Galway hotelier believes the future is bright for local tourism

Paul and Nora Gill, owners of the Claregalway Hotel pictured with staff at the hotel.

Paul and Nora Gill, owners of the Claregalway Hotel pictured with staff at the hotel.

`Paul Gill, the managing director of the Claregalway Hotel believes that, with the right marketing approach, the Galway tourism industry has a very bright future ahead.

This confidence was a key factor for Paul and his wife Nora when they recently decided to purchase the 48 bedroom hotel property after it came on the market, at a cost of €1.5m, taking the business out of receivership. It followed nine years of running the hotel as an operator, during which time the hotel has developed a reputation for its commitment to quality and excellence.

Open all year round, the three-star hotel employs 81 members of staff and is situated in the centre of the thriving village of Claregalway, a 40 minute drive from popular tourist destinations like the Burren, Connemara, and Clonmacnoise.

With the food and beverage part of the business accounting for 70 per cent of the business’ revenues, the hotel is currently expanding its food product and gastro dining experience as part of a refurbishing plan which will include a €100,000 investment in extending its kitchen.

According to Mr Gill, an important focus for the hotel following the buyout is targeting international tours and growing European markets such as France, Germany, and Italy. He notes that with average stays of two to three nights, guests at the hotel are attracted to the west of Ireland by its scenic beauty, friendly people, and enormous range of cultural events and activities.
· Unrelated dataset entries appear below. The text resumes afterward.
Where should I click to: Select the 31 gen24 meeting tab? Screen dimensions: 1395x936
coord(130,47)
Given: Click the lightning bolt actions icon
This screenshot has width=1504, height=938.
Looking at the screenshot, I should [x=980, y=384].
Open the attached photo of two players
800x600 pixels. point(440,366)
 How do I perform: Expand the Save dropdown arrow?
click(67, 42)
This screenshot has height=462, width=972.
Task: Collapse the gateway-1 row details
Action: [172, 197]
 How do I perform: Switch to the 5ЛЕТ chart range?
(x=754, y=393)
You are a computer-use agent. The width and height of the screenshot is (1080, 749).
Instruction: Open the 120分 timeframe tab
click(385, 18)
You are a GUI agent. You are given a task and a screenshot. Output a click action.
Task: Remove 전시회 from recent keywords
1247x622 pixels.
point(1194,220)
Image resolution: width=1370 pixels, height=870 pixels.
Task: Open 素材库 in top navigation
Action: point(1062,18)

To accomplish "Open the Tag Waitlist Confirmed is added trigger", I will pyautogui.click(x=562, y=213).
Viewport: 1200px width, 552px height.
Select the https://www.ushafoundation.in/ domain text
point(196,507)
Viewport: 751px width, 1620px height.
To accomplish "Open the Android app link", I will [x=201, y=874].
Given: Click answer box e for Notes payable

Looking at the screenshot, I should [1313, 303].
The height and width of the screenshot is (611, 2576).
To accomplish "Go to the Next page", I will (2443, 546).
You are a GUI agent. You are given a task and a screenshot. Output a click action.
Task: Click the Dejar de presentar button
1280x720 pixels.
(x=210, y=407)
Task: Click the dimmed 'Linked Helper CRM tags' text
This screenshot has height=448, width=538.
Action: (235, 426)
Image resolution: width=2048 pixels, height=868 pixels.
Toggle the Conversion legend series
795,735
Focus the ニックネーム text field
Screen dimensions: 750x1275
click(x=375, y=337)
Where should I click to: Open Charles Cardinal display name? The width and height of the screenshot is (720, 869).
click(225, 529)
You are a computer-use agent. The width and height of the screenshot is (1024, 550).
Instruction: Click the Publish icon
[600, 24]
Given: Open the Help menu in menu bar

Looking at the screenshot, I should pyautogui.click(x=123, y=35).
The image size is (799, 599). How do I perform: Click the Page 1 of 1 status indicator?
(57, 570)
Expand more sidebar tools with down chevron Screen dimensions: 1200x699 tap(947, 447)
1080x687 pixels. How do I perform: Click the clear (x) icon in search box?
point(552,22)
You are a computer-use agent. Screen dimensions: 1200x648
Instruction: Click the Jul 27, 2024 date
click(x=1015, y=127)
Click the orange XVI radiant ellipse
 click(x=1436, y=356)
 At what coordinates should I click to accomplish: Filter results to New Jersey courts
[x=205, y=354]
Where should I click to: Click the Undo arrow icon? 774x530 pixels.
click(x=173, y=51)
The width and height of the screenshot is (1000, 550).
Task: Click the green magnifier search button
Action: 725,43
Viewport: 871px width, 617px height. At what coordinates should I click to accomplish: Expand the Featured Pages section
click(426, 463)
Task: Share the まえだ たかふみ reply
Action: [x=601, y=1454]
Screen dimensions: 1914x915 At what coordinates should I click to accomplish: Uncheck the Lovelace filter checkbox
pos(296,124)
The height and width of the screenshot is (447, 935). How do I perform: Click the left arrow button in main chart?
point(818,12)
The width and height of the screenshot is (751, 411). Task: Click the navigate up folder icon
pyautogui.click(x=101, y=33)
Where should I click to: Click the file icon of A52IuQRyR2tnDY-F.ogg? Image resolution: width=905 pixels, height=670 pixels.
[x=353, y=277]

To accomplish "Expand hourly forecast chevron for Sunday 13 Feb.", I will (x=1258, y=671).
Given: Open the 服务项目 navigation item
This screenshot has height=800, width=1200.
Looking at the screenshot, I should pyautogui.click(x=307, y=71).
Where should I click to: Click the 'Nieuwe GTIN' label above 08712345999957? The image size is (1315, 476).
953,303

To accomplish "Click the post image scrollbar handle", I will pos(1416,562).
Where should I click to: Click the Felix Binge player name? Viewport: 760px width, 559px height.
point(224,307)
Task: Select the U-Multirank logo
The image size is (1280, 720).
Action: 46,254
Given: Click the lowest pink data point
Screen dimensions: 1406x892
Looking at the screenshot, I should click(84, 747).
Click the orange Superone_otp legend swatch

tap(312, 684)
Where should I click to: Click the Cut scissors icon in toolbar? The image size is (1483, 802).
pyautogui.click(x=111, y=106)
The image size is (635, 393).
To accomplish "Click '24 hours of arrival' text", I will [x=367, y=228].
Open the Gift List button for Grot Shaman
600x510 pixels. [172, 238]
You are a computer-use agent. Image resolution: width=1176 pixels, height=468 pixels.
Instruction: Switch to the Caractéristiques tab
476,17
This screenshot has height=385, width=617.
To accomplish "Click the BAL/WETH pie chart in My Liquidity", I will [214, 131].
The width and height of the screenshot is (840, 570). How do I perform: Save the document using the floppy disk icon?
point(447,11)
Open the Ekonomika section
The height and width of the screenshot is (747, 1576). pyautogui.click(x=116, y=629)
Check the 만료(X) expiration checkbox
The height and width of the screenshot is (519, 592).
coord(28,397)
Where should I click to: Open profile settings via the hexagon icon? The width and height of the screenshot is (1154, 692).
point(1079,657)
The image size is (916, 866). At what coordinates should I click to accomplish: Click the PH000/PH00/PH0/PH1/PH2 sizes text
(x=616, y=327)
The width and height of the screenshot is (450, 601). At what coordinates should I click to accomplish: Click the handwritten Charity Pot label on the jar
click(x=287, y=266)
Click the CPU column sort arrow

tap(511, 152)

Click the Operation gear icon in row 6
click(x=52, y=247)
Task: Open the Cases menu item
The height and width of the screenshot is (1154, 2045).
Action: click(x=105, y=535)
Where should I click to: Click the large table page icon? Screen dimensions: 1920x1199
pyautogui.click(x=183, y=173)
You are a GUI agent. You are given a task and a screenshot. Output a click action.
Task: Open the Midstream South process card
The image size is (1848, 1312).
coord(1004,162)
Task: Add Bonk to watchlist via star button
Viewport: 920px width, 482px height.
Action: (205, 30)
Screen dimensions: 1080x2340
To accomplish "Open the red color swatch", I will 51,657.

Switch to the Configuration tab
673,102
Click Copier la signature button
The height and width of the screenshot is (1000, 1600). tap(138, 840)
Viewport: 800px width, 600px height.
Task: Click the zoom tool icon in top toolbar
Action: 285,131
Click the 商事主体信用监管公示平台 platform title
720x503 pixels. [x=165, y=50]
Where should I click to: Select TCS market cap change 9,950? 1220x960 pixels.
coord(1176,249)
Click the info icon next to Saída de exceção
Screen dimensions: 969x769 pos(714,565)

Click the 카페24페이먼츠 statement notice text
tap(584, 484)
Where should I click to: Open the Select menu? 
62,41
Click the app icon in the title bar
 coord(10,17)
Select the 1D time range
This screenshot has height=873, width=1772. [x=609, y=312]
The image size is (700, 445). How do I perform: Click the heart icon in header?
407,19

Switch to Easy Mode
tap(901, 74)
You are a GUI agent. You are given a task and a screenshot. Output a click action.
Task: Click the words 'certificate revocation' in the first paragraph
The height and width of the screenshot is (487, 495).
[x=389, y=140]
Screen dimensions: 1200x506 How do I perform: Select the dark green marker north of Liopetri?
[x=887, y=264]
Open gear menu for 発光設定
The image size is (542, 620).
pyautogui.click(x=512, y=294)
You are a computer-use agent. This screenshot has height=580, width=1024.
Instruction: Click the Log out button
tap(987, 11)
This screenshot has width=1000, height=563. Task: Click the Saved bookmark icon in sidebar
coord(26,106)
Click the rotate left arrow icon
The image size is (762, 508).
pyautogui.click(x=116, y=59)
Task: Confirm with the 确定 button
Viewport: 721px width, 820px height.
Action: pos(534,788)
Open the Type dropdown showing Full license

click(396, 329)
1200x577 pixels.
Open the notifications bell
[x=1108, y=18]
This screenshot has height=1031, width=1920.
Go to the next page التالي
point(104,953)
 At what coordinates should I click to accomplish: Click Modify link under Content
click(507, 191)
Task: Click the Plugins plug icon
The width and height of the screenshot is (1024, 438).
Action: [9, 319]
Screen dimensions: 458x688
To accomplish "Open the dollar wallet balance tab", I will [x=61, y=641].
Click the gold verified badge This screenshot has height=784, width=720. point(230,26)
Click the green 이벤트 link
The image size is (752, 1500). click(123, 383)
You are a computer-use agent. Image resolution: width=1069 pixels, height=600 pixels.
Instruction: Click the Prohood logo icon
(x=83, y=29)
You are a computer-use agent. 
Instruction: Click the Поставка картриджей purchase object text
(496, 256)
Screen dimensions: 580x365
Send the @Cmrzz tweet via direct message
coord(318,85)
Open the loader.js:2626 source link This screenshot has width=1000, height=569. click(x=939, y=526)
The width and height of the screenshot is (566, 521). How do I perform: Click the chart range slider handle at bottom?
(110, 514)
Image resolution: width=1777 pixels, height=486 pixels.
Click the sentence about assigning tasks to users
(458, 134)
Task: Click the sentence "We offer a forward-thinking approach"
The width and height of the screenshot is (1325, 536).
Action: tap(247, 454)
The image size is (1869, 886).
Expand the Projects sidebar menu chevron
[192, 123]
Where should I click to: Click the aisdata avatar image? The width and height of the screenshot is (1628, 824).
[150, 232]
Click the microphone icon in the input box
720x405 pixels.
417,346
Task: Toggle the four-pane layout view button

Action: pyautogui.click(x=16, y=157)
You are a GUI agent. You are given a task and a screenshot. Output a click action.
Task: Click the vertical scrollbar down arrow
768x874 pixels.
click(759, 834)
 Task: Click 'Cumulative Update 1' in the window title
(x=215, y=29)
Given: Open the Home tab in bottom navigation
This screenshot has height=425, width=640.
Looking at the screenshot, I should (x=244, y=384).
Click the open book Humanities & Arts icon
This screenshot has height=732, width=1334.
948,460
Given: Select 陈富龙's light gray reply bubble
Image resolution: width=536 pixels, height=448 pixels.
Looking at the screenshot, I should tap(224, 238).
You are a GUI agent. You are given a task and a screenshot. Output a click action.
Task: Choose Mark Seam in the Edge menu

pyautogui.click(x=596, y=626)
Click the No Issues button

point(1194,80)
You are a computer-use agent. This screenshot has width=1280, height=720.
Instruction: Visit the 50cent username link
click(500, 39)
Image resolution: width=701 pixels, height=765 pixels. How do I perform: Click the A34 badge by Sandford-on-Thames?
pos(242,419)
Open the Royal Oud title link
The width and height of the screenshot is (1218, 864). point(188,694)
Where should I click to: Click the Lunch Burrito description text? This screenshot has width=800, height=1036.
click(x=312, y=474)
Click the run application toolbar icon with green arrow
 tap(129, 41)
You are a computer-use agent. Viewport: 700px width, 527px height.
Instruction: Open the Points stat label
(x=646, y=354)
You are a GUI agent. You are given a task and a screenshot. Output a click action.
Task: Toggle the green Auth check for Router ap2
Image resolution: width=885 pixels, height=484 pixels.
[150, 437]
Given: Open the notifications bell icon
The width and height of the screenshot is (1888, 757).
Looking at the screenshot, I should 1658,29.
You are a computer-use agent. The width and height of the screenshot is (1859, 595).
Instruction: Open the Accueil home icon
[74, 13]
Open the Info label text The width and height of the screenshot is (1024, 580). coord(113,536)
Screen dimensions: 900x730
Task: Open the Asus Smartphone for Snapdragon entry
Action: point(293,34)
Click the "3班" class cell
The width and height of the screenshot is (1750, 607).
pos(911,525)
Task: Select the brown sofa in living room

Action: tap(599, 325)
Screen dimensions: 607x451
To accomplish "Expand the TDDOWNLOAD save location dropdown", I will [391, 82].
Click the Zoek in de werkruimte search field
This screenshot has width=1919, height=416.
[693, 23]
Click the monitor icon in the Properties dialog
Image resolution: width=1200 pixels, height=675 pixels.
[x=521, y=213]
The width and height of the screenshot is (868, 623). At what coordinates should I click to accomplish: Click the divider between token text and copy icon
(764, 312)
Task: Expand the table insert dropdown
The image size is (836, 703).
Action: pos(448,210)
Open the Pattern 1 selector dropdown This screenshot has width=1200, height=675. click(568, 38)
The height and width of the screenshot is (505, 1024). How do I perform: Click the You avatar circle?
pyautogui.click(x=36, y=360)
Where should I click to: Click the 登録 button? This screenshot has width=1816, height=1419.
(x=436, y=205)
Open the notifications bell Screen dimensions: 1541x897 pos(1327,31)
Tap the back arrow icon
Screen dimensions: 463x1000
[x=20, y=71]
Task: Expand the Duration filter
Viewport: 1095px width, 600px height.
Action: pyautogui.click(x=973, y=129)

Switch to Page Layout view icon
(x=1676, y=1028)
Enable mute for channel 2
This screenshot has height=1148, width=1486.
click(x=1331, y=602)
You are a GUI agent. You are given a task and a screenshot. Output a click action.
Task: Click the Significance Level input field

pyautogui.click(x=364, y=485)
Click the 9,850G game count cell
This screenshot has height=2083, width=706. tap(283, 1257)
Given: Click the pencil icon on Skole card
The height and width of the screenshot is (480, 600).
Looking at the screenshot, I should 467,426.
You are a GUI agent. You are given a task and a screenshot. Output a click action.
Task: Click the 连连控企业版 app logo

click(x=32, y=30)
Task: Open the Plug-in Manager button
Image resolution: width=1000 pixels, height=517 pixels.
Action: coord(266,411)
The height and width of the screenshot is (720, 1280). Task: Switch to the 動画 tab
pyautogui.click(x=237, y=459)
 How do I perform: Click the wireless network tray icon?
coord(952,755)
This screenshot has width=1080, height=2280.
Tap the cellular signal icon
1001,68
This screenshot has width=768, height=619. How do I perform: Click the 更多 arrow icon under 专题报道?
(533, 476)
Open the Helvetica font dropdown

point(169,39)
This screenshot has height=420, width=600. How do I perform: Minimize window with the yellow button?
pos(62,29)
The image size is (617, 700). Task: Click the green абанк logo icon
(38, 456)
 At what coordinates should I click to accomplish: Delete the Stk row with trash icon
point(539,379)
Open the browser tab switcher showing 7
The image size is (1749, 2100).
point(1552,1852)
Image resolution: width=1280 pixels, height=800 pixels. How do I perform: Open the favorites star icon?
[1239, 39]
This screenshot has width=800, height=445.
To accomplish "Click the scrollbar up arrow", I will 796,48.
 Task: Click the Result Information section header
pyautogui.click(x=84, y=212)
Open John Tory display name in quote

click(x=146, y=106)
Along with the popular Tí Cusack’s Cafe Bar and Grill, the hotel has an impressive reputation for weddings and large social events, as well as providing a wide range of facilities for corporate meetings and functions. The hotel operates the Core Fitness Club, a top quality leisure facility with an 18-metre swimming pool, toddlers’ pool, Jacuzzi, gym, sauna, aerobics studio, spa suites, and seaweed baths.

“When people think of holidaying in Galway, the image should be of a fun and vibrant destination – blessed with a wealth of scenic attractions, steeped in history and culture and offering a warm and friendly welcome,” said Mr Gill, who is vice-president of the Irish Hotels Federation (IHF ) and chair of its Galway branch. “The key challenge lies in getting our marketing message right and giving holidaymakers new and compelling reasons to visit Ireland.”

He notes that there is now increased optimism among local tourism businesses on foot of growing overseas visitor numbers and increased support from the Government. Figures produced by the Central Statistics Office last week showed an 8.1 per cent increase in overseas visitors between March and May this year with North America (up 12.6 per cent ), Europe (up 9.6 per cent ), and Britain (up 5.6 per cent ) doing particularly well.

Mr Gill says that a significant factor driving this is the competitive advantage the reduced tourism VAT rate of 9 per cent has provided Irish tourism when marketing Ireland abroad as a destination for holidaymakers and business travellers. He says however that: “Galway hoteliers would be concerned that the measure needs to be more than just a short term initiative if we are to achieve sustained growth, particularly for domestic and international tour operators which are a vital component of the hotels sector.”

Mr Gill says that given the sharp contraction in consumer spending so far in 2013, the reduced VAT rate also acts a vital support for the broader domestic market, which is by far the largest source of revenue for many rural hotels – accounting for almost three quarters of bednights in Galway and making the sector extremely sensitive to consumer demand at home.

Commenting on the performance of his own hotel, Mr Gill states that the Claregalway Hotel has achieved marginal increases in business levels each year for the last couple of years following a significant decline since its peak in 2007. He said The Gathering initiative has so far provided a necessary boost for his hotel and the Claregalway area, and that tourism across Galway is seeing an enormous boost with the initiative dove-tailing excellently with a busy calendar of local events throughout the year including the Galway Arts Festival, the Galway Sea Festival, and the upcoming Galway Races.

Mr Gill says that Galway hoteliers are looking forward to this year’s Galway Races and are seeing a significant pick-up in business and advance bookings compared with last year. He encourages those attending the event to book early to avoid disappointment given the increased interest.

“There’s great value across Galway this year with most hotels in the city offering very attractive packages to draw in the punters - including bed and breakfast, complimentary transfers to the race course, the best of live entertainment, and tickets to the races on each day,” he concluded.

Europe’s longest running racing festival gets underway on Monday 29th July with the Galway’s Best Hotel’ Race Day. The event will include the Radisson Blu, Galway Bay Hotel, Claregalway Hotel, Clayton Hotel, Galway Oyster Hotel, the Connacht Hotel, and the Pillo Hotel, coming together to sponsor the opening day of racing.